**ABOUT THIS TASK:**
Print out the data below with every line intact.

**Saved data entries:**
------------------------

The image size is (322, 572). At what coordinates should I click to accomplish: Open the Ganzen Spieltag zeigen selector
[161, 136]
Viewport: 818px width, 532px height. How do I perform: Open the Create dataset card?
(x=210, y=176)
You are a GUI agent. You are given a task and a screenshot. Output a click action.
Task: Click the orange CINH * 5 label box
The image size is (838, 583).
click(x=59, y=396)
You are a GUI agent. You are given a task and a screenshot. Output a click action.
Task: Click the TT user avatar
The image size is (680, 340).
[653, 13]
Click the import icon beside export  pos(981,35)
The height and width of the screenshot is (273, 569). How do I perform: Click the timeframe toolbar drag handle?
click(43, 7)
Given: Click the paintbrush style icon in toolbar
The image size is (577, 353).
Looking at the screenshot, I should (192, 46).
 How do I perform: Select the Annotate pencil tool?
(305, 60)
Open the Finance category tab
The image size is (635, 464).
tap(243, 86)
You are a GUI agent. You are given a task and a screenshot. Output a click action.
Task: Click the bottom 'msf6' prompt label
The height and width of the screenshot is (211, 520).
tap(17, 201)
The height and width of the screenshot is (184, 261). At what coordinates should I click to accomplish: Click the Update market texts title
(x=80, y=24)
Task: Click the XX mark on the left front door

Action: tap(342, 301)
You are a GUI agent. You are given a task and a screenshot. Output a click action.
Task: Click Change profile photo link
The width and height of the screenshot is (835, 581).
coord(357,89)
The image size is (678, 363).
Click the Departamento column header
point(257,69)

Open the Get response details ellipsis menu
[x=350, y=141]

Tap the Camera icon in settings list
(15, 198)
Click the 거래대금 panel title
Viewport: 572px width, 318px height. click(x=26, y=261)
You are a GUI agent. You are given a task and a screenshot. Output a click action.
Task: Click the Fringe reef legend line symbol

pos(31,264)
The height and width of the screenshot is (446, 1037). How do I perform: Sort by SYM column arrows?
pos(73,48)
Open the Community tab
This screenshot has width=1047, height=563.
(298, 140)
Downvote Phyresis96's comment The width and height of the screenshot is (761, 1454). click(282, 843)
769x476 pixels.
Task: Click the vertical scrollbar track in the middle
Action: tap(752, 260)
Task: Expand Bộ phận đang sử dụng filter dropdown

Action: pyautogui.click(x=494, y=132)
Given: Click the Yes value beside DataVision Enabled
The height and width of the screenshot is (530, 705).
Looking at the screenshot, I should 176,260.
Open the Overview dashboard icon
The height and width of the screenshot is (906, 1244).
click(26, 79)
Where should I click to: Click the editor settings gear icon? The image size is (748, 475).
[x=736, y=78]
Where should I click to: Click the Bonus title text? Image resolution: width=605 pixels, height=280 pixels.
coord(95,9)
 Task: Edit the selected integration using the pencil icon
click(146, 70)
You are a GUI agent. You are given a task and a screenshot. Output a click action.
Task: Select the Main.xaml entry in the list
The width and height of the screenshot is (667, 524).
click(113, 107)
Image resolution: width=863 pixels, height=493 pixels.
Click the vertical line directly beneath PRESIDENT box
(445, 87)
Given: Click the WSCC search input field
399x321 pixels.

------------------------

**EXPECTED ANSWER:**
The image size is (322, 572). At what coordinates should I click to accomplish: Open the Ganzen Spieltag zeigen selector
[161, 136]
Viewport: 818px width, 532px height. How do I perform: Open the Create dataset card?
(x=210, y=176)
You are a GUI agent. You are given a task and a screenshot. Output a click action.
Task: Click the orange CINH * 5 label box
The image size is (838, 583).
click(x=59, y=396)
You are a GUI agent. You are given a task and a screenshot. Output a click action.
Task: Click the TT user avatar
The image size is (680, 340).
[653, 13]
Click the import icon beside export  pos(981,35)
The height and width of the screenshot is (273, 569). How do I perform: Click the timeframe toolbar drag handle?
click(43, 7)
Given: Click the paintbrush style icon in toolbar
The image size is (577, 353).
Looking at the screenshot, I should (192, 46).
 How do I perform: Select the Annotate pencil tool?
(305, 60)
Open the Finance category tab
The image size is (635, 464).
tap(243, 86)
You are a GUI agent. You are given a task and a screenshot. Output a click action.
Task: Click the bottom 'msf6' prompt label
The height and width of the screenshot is (211, 520).
tap(17, 201)
The height and width of the screenshot is (184, 261). At what coordinates should I click to accomplish: Click the Update market texts title
(x=80, y=24)
Task: Click the XX mark on the left front door

Action: tap(342, 301)
You are a GUI agent. You are given a task and a screenshot. Output a click action.
Task: Click Change profile photo link
The width and height of the screenshot is (835, 581).
coord(357,89)
The image size is (678, 363).
Click the Departamento column header
point(257,69)

Open the Get response details ellipsis menu
[x=350, y=141]

Tap the Camera icon in settings list
(15, 198)
Click the 거래대금 panel title
Viewport: 572px width, 318px height. click(x=26, y=261)
You are a GUI agent. You are given a task and a screenshot. Output a click action.
Task: Click the Fringe reef legend line symbol

pos(31,264)
The height and width of the screenshot is (446, 1037). How do I perform: Sort by SYM column arrows?
pos(73,48)
Open the Community tab
This screenshot has width=1047, height=563.
(298, 140)
Downvote Phyresis96's comment The width and height of the screenshot is (761, 1454). click(282, 843)
769x476 pixels.
Task: Click the vertical scrollbar track in the middle
Action: tap(752, 260)
Task: Expand Bộ phận đang sử dụng filter dropdown

Action: pyautogui.click(x=494, y=132)
Given: Click the Yes value beside DataVision Enabled
The height and width of the screenshot is (530, 705).
Looking at the screenshot, I should 176,260.
Open the Overview dashboard icon
The height and width of the screenshot is (906, 1244).
click(26, 79)
Where should I click to: Click the editor settings gear icon? The image size is (748, 475).
[x=736, y=78]
Where should I click to: Click the Bonus title text? Image resolution: width=605 pixels, height=280 pixels.
coord(95,9)
 Task: Edit the selected integration using the pencil icon
click(146, 70)
You are a GUI agent. You are given a task and a screenshot. Output a click action.
Task: Select the Main.xaml entry in the list
The width and height of the screenshot is (667, 524).
click(113, 107)
Image resolution: width=863 pixels, height=493 pixels.
Click the vertical line directly beneath PRESIDENT box
(445, 87)
Given: Click the WSCC search input field
399x321 pixels.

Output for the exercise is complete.